Berlin will Medizininstitut schließen – Sportler drohen mit Klage

Berlin. So langsam verliert Peter Hanisch den Glauben an die Demokratie. „Mich beschleicht das Gefühl, in einer Bananenrepublik zu leben“, sagt der Chef des Berliner Landessportbundes. Seit Monaten verhandelt er mit dem Senat über Kürzungen für den Berliner Sport. Nun will er nicht mehr verhandeln. Der Landessportbund droht, die Regierung der Stadt zu verklagen. Anlass ist die Schließung des Instituts für Sportmedizin. Dort wurden bislang Berliner Spitzensportler medizinisch betreut. Im Haushalt für das kommende Jahr sind dafür keine Mittel mehr eingeplant. Nach Informationen des Tagesspiegel gibt es aber ein Problem: Der Senat hat den Nutzungsvertrag nicht fristgerecht gekündigt. „Wenn es in den nächsten zwei Wochen keine Lösung gibt, ziehen wir vor Gericht“, kündigt Hanisch an.

Der Senat lässt sich von den Drohungen nicht beeindrucken. „Die sportmedizinische Betreuung muss privatisiert werden“, sagte Gesundheitssenatorin Heidi Knake-Werner (PDS) am Mittwoch dem Tagesspiegel. „Wir können dafür nur noch geringe Finanzmittel bereitstellen.“ Bisher hat sich das Land die Betreuung von Spitzenathleten zwei Millionen Euro pro Jahr kosten lassen. In sieben Beratungsstellen wurden in diesem Jahr 2000 Nachwuchssportler betreut und 500 angehende Schüler der Sport-Eliteschulen untersucht. Auch Breitensportler konnten sich kostengünstig behandeln lassen. Zwischen 50 und 60 Euro kostete eine Untersuchung für einen Erwachsenen, Kinder und Jugendliche bezahlten gerade mal fünf Euro.

---

__Aufgaben__
(A) Geben Sie an, wie viel Geld sich das Land laut dem Textauszug bisher jährlich die Betreuung von Spitzenathleten kosten ließ.
(B) Entscheiden Sie für jede der folgenden Aussagen, ob sie mit dem Textauszug übereinstimmt, und belegen Sie Ihre Antwort mit einem wörtlichen Zitat: (i) Der Landessportbund droht damit, die Stadtregierung zu verklagen. (ii) Kinder und Jugendliche zahlten für eine Untersuchung zwischen 50 und 60 Euro. (iii) Der Senat hat den Nutzungsvertrag fristgerecht gekündigt.
Die Daten braucht man zum Bearbeiten nicht.

__Bereitgestellte Daten__
---

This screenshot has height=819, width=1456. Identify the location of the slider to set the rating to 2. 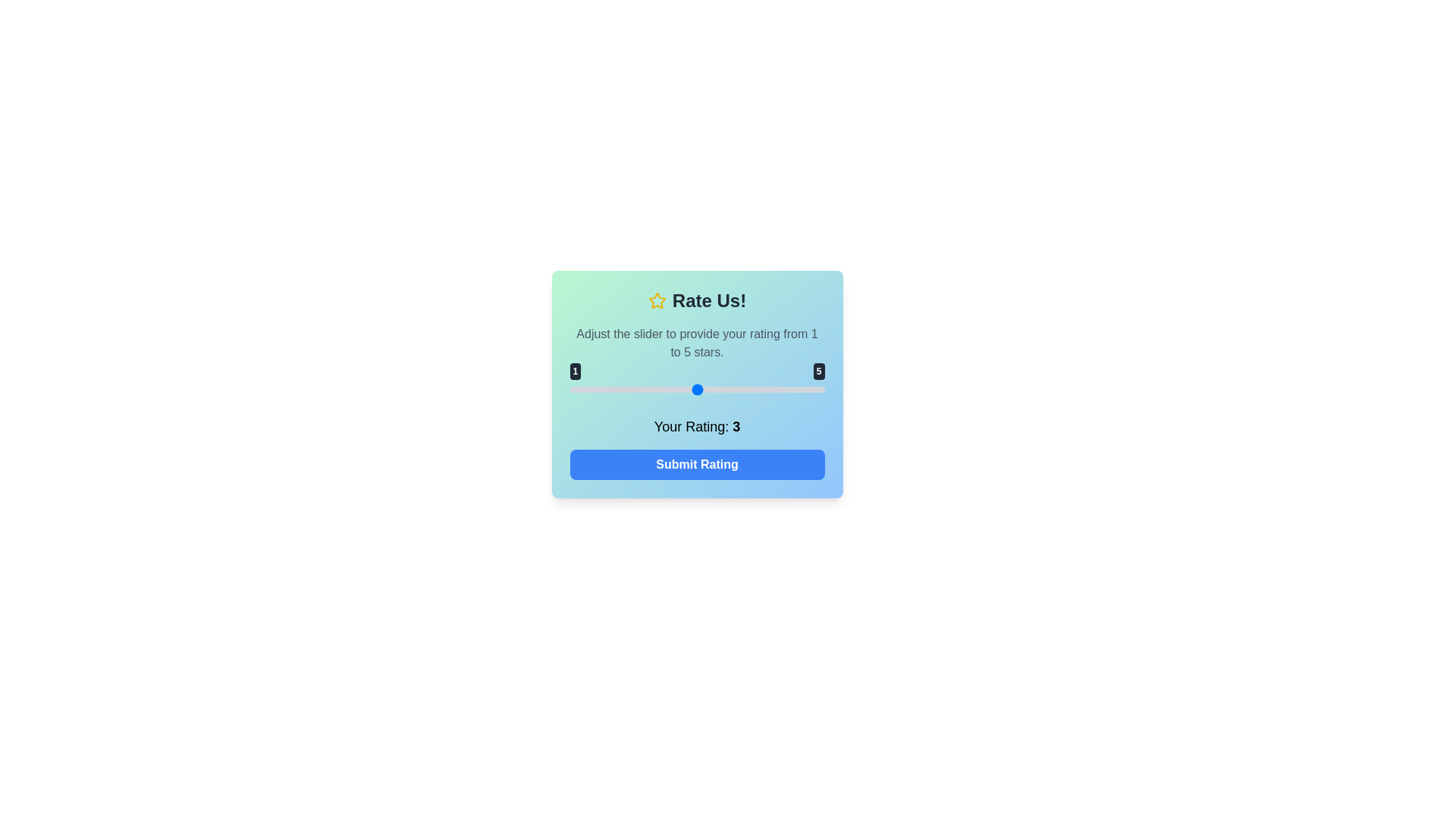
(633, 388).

---

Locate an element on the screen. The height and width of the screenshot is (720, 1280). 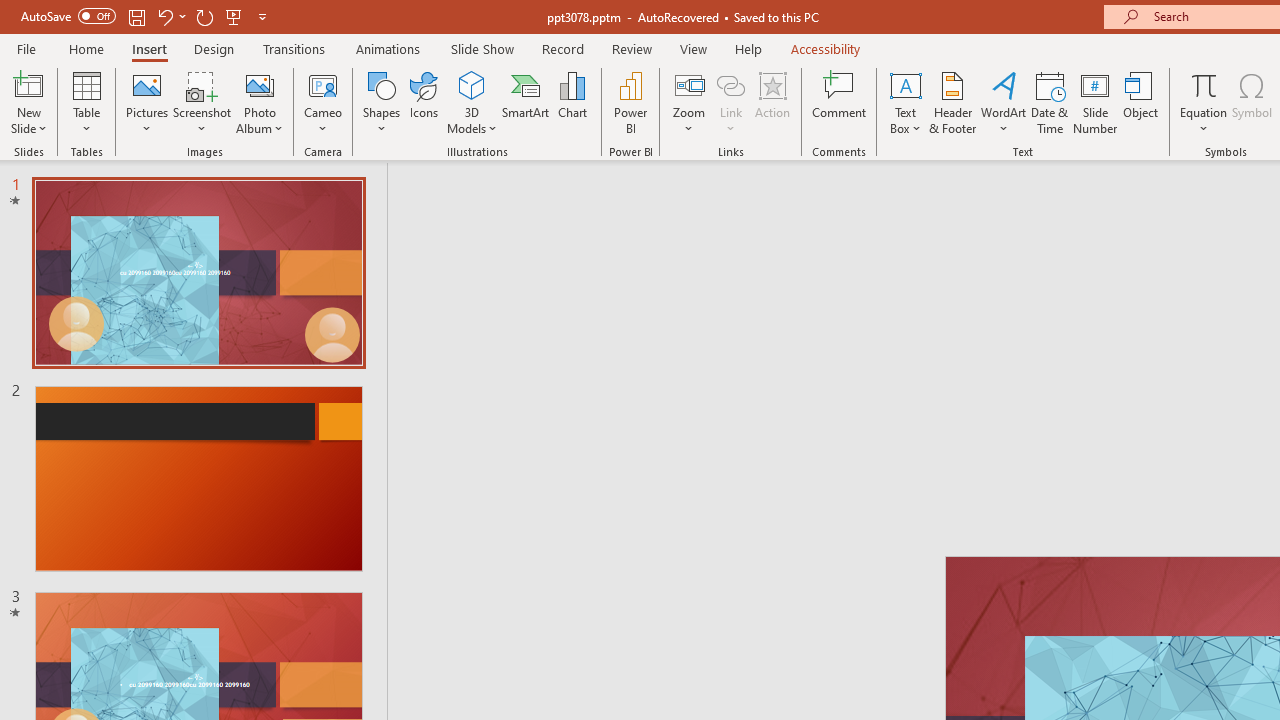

---

__Lösungen__
(A) Zwei Millionen Euro pro Jahr.

(B)
(i) Ja: „Der Landessportbund droht, die Regierung der Stadt zu verklagen.“
(ii) Nein: „Kinder und Jugendliche bezahlten gerade mal fünf Euro.“
(iii) Nein: „Der Senat hat den Nutzungsvertrag nicht fristgerecht gekündigt.“